Presumably they've found a way to make retpoline work on Broadwell using a microcode update, which is probably better than the alternative of adding a very expensive kludged way of clearing the indirect branch cache in a microcode update.

Control Flow Enforcement (ENDBRANCH requirement at branch targets) looks like a nice feature, looking forward to it.

Agreed, which is why I’m worried about retpoline as it’s a rather hacky (but obviously pragmatic) solution that isn’t compatible with shadow stacks that mitigation strategies won’t be compatible with.

It almost seems like Intel is saying that this is the new normal. That future Intel CPUs will have the same weaknesses, and it's up to software (compilers, OS authors) to deal with it. Or am I speculating incorrectly?

I would guess they are fairly focused on it at this point.
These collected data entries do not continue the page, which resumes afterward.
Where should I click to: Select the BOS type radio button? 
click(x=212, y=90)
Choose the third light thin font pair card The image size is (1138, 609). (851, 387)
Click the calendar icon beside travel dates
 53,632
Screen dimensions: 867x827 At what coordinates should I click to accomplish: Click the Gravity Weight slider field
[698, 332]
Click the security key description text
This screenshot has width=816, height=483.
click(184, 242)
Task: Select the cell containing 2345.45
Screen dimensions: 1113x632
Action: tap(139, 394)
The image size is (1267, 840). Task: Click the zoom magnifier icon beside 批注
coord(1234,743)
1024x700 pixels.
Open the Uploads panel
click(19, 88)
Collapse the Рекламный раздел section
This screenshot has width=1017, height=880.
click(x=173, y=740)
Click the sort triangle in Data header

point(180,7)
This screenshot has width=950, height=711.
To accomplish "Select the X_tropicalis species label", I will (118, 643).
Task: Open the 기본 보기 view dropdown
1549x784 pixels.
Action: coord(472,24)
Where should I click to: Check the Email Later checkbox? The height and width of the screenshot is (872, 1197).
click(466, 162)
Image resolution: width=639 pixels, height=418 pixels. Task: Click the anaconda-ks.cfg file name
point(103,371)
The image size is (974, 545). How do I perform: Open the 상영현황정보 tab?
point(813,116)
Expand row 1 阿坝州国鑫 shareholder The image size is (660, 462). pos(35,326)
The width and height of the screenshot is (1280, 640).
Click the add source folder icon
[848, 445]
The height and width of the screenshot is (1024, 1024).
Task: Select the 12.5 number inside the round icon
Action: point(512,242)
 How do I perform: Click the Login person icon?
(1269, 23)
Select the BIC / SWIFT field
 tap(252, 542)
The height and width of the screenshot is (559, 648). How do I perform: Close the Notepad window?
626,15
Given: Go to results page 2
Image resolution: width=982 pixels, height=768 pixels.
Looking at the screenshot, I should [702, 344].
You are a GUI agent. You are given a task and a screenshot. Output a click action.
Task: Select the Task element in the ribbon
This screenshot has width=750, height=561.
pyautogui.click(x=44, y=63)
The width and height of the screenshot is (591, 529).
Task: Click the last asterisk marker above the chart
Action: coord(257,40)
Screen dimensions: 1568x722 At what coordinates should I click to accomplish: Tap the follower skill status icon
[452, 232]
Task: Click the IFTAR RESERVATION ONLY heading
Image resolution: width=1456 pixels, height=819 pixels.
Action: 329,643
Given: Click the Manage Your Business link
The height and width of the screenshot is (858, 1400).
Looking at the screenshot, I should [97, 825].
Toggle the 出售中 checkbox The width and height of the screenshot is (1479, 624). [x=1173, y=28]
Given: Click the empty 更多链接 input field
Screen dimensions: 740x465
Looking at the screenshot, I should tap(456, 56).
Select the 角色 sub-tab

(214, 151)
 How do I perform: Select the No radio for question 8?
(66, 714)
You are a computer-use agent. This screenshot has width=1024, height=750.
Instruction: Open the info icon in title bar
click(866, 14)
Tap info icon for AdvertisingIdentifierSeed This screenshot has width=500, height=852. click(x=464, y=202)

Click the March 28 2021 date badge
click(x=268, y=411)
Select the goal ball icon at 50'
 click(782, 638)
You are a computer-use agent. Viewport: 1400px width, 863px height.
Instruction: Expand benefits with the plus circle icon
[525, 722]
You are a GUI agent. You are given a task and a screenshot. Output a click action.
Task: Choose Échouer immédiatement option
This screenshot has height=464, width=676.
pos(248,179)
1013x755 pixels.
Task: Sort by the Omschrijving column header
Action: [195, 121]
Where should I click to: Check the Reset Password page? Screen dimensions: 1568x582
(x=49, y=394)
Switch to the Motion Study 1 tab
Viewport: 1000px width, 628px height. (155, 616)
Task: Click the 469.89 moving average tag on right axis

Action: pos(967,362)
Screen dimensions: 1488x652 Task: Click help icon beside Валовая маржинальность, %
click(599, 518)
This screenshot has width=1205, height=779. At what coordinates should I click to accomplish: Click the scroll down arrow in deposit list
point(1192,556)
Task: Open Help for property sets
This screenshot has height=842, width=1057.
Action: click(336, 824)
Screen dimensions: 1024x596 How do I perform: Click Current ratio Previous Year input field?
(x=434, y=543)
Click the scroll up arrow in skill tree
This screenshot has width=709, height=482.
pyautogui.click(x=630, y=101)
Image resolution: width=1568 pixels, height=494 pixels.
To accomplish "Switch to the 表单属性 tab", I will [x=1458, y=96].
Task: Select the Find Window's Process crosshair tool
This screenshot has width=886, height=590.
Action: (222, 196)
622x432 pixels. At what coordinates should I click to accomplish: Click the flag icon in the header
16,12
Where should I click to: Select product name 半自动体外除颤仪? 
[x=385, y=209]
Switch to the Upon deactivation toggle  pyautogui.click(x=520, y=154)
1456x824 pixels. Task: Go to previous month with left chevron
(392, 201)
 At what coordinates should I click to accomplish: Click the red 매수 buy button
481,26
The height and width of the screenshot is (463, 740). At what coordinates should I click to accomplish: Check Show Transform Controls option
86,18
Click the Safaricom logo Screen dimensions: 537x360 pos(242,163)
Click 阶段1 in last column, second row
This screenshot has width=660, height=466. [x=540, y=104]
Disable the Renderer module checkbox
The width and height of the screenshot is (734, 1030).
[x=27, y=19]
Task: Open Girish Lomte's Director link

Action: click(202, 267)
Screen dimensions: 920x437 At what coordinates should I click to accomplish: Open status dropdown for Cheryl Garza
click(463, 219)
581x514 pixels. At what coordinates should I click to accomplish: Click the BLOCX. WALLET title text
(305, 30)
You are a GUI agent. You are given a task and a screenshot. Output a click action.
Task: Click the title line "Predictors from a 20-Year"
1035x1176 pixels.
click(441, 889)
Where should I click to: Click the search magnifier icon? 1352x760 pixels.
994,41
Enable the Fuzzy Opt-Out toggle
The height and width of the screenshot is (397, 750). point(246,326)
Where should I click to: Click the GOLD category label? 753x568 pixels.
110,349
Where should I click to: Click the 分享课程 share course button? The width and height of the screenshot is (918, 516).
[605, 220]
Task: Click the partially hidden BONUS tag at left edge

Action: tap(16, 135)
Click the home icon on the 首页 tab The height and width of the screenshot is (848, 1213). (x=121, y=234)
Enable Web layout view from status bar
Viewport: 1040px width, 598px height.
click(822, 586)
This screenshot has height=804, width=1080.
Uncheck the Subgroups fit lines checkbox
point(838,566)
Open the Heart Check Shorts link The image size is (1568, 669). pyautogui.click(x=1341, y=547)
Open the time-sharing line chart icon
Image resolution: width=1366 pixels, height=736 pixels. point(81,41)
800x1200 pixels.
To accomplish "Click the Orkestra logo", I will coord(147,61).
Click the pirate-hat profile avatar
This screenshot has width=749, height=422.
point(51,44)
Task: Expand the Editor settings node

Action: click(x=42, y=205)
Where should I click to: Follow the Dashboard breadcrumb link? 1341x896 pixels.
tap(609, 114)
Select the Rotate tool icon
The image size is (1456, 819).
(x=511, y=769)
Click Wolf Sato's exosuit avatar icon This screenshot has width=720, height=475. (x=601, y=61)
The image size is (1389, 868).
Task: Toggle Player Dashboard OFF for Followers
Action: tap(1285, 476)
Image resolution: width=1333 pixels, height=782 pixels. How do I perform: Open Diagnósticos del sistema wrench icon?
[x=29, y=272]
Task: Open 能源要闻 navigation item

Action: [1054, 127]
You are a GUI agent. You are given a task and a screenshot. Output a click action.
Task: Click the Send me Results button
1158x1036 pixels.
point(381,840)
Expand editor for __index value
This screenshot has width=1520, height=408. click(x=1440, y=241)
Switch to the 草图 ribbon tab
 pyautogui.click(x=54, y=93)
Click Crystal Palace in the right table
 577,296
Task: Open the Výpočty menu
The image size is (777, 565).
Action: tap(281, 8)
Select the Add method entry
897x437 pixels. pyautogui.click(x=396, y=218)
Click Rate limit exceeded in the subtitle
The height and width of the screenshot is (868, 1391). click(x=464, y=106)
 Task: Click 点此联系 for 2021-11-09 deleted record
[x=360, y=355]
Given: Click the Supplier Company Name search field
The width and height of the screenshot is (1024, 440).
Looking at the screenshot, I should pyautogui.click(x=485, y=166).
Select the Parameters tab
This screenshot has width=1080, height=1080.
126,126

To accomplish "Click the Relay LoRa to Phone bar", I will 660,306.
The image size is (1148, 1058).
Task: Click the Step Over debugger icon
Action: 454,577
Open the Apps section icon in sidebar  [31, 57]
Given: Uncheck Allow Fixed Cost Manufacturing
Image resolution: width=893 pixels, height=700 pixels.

They are releasing microcode update mitigations for the CPUs of today, and at least state they will be improving things in the CPUs of the future, which is more-or-less what one might guess they would do with billions of dollars at stake.

That's not to say that they are going to magically get rid of all speculative execution, and I wouldn't try defending their PR approach, but one would guess they would at a bare minimum whittle away at the cost of mitigations.

Some related snippets about at least declared future intent. This obviously isn't a comprehensive list, but I think it suggests they realize the current state of affairs is not good for them:

From LKML[1] related to approach taken with the new microcode update for variant #2 being better/less costly in future CPUs:

Later CPUs are intended to have an 'IBRS all the time' feature which is set-and-forget, and will perform much better, I believe. If we find we're running on a CPU with that, we'll turn off the retpoline..."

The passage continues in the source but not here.